7. オルカン・S&P500以外の選択肢は?投資信託の選び方を整理

ここからは、さらに一歩進んだ投資信託の選び方や、オルカン・S&P500以外の選択肢について詳しく解説します。

7.1 なぜ「オルカンかS&P500で十分」と言われるのか

主な理由は次の4点です。1つ目は、ここ数年の運用実績が好調であること。2つ目は、信託報酬(運用管理費用)が年0.1%前後と低コストであること。3つ目は、1本で米国を中心とした世界経済の成長を取り込めること。そして4つ目が、ここ数年続いたドル高・円安の影響です。米国株式などの外貨建て資産は、円安が進むと円換算した評価額が押し上げられるため、為替の追い風も好調な運用実績を後押ししてきました。

7.2 投資信託はオルカン・S&P500だけではない

インデックスファンドには、全世界株式や米国株式のほかにも、先進国株式(米国を除くケースもあり)、新興国株式、国内株式、株式と債券を組み合わせたバランス型など、多様な選択肢があります。1つの国・資産に集中すると、その国の経済状況や為替の変動に成果が左右されやすくなるため、複数の商品を組み合わせて分散する考え方もあります。

7.3 インデックスファンドの魅力は低コストだけじゃない

インデックスファンドは、株価指数などのベンチマークに連動する運用を目指す投資信託です。低コストに加えて、値動きが指数と連動するためわかりやすいこと、構成銘柄が明確で透明性が高いこと、1本で多数の銘柄に分散投資できることもメリットとして挙げられます。

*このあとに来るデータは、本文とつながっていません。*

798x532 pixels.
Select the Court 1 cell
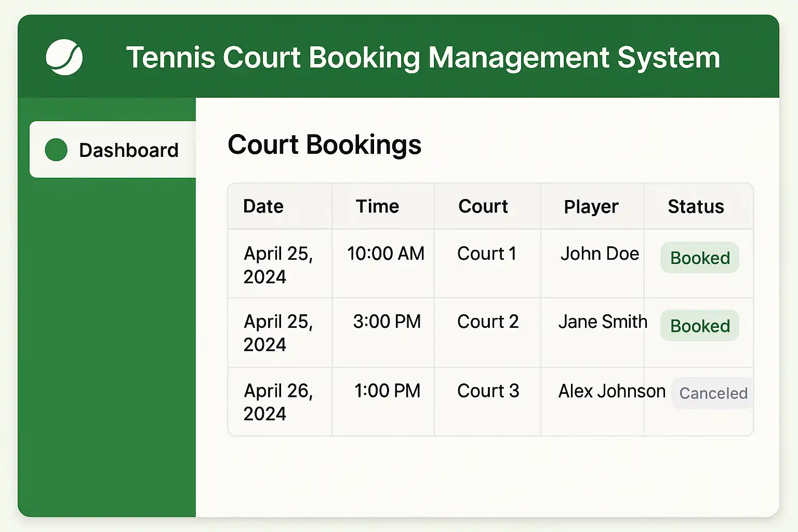[487, 254]
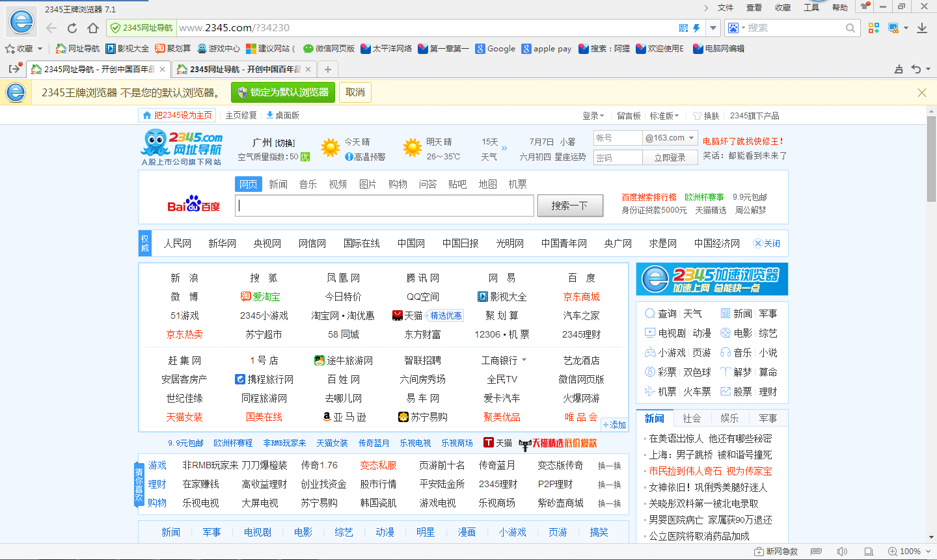Open the downloads arrow icon
This screenshot has width=937, height=560.
922,28
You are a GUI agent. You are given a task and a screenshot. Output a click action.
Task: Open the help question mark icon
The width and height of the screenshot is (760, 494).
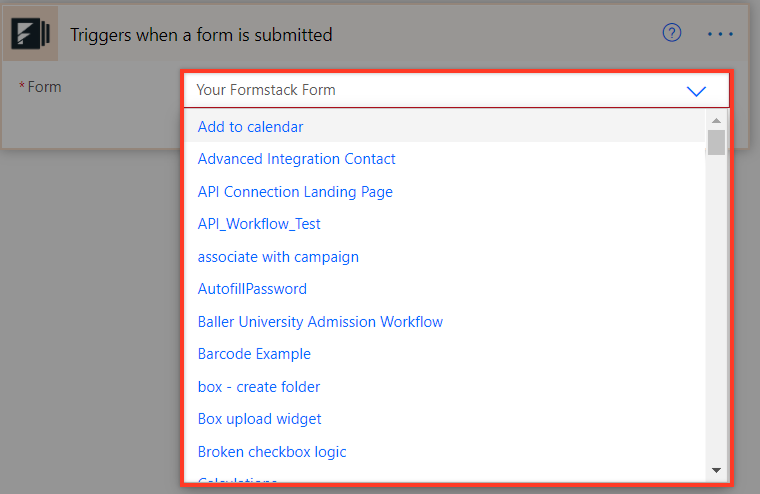[x=672, y=33]

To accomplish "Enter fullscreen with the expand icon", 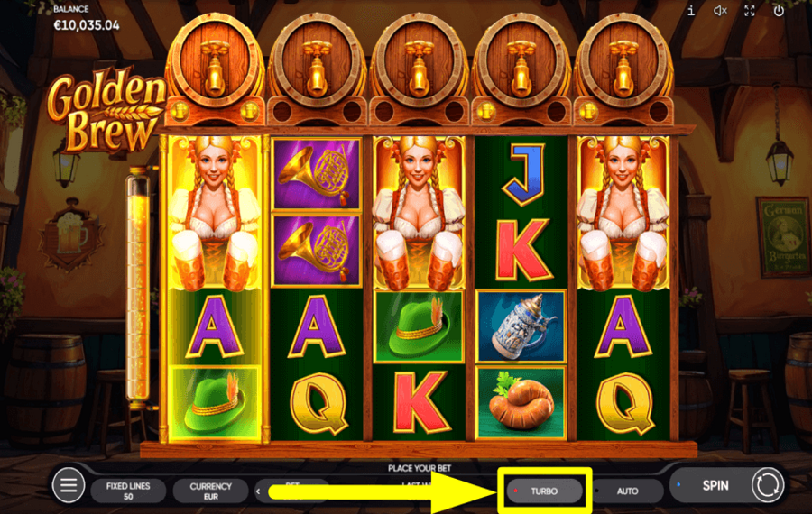I will [x=750, y=10].

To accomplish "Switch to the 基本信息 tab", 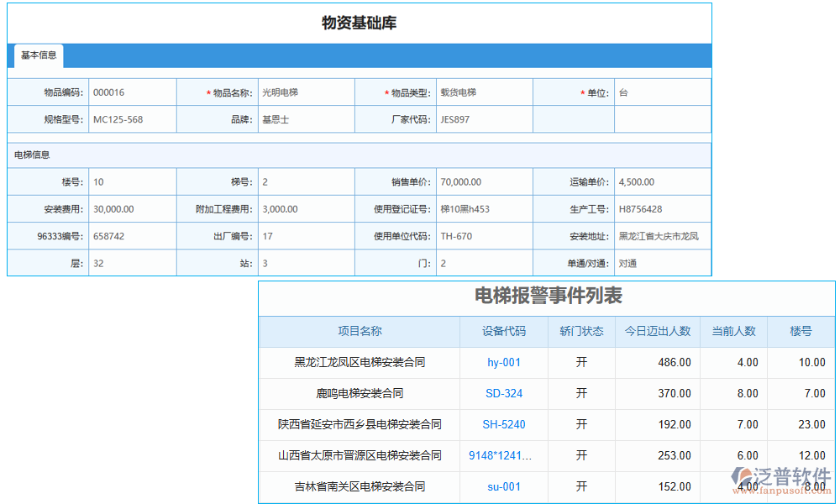I will pyautogui.click(x=39, y=55).
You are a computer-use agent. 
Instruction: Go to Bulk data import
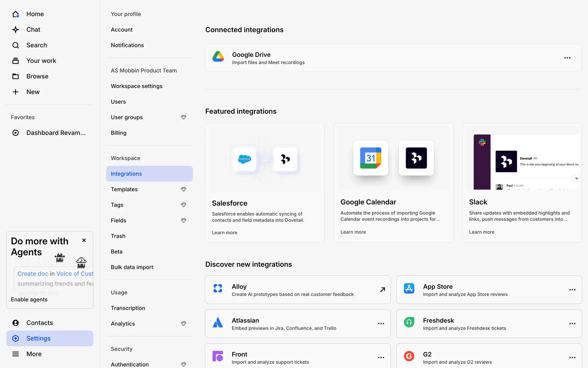tap(132, 267)
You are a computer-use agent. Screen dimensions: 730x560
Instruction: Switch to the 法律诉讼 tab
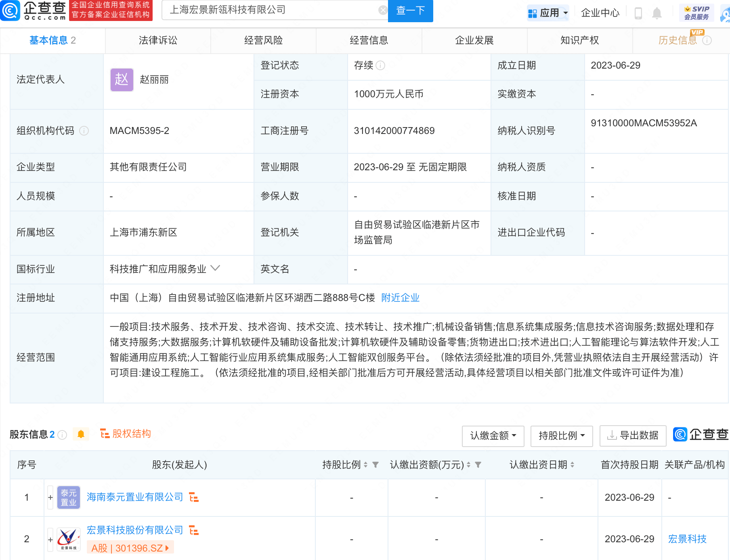158,40
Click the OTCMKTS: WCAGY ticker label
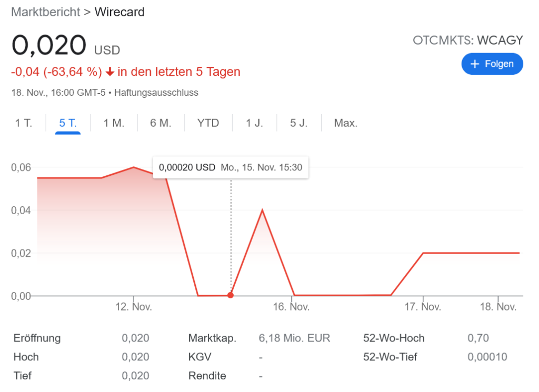The height and width of the screenshot is (392, 539). point(467,40)
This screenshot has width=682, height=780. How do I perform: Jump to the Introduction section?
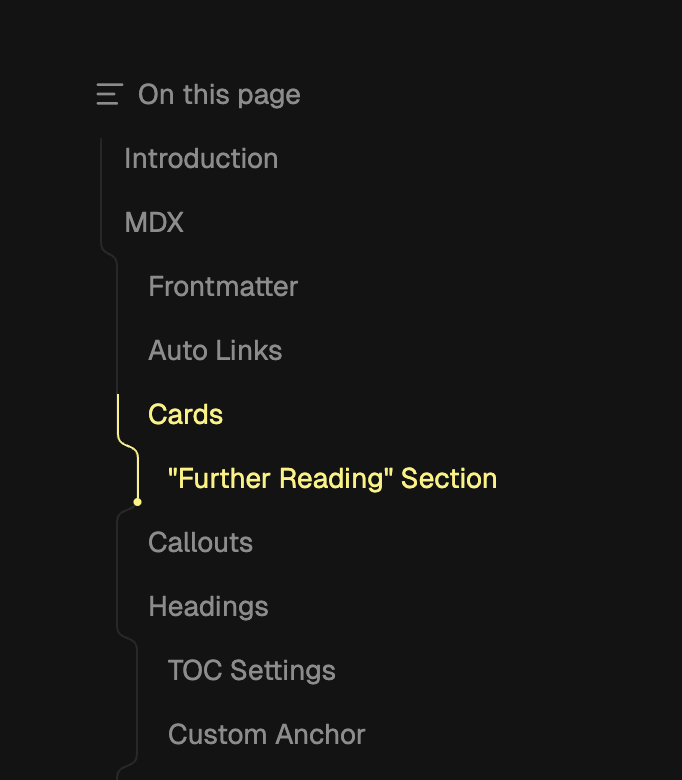pyautogui.click(x=201, y=159)
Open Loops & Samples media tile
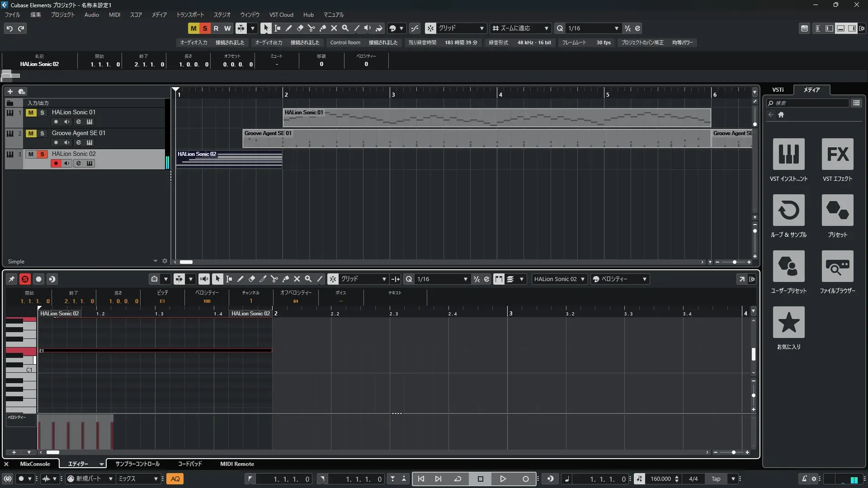This screenshot has height=488, width=868. (788, 210)
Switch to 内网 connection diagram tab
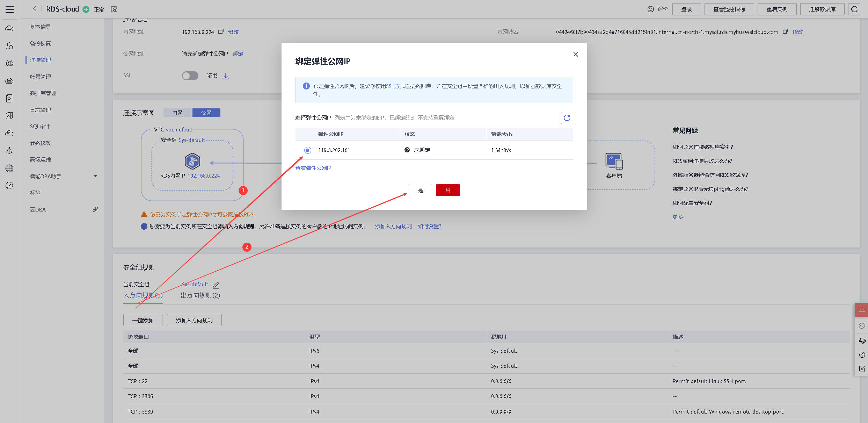 click(177, 113)
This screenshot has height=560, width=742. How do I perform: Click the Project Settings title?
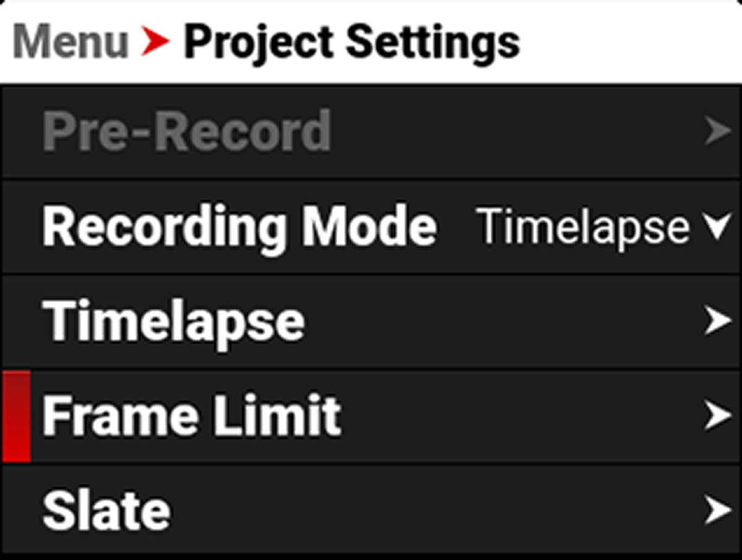tap(352, 40)
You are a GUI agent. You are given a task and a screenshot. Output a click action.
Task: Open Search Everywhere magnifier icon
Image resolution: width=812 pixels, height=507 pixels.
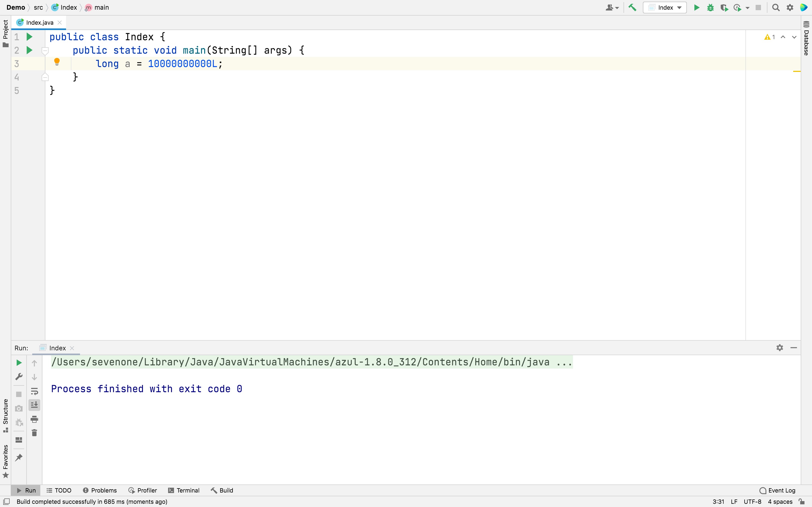(776, 7)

一方で、市場平均を上回るリターンは基本的に狙えない点、株価が下落する局面では市場全体と同じように値下がりする点はデメリットです。為替ヘッジのない商品であれば、為替変動の影響を直接受けることも押さえておく必要があります。

7.4 選ぶときはどこを見ればいい?

投資信託を選ぶ際にチェックしておきたいポイントは、次のとおりです。

  • 信託報酬(運用管理費用):保有中ずっとかかるコストのため、低いほど長期的な差につながる
  • 純資産総額:資金が継続的に流入し、増加傾向にあるファンドは安定して運用されやすい
  • 連動対象の指数:全世界株式か、米国株式か、先進国株式かによって値動きの特性が変わる
  • 為替ヘッジの有無:ヘッジなしは為替変動の影響を直接受け、ヘッジありはコストがかかる代わりに為替変動を抑えられる
  • 新NISAの対象区分:つみたて投資枠・成長投資枠のどちらの対象になっているか
和田 直子
インデックスファンドと一口に言っても、連動する指数や運用コストは商品によって差があります。オルカンやS&P500は代表的な選択肢ですが、「みんなが選んでいるから」という理由だけで決めるのではなく、自分がどの地域・資産にどれくらい投資したいのかを確認してから選ぶと、納得感を持って続けやすくなります。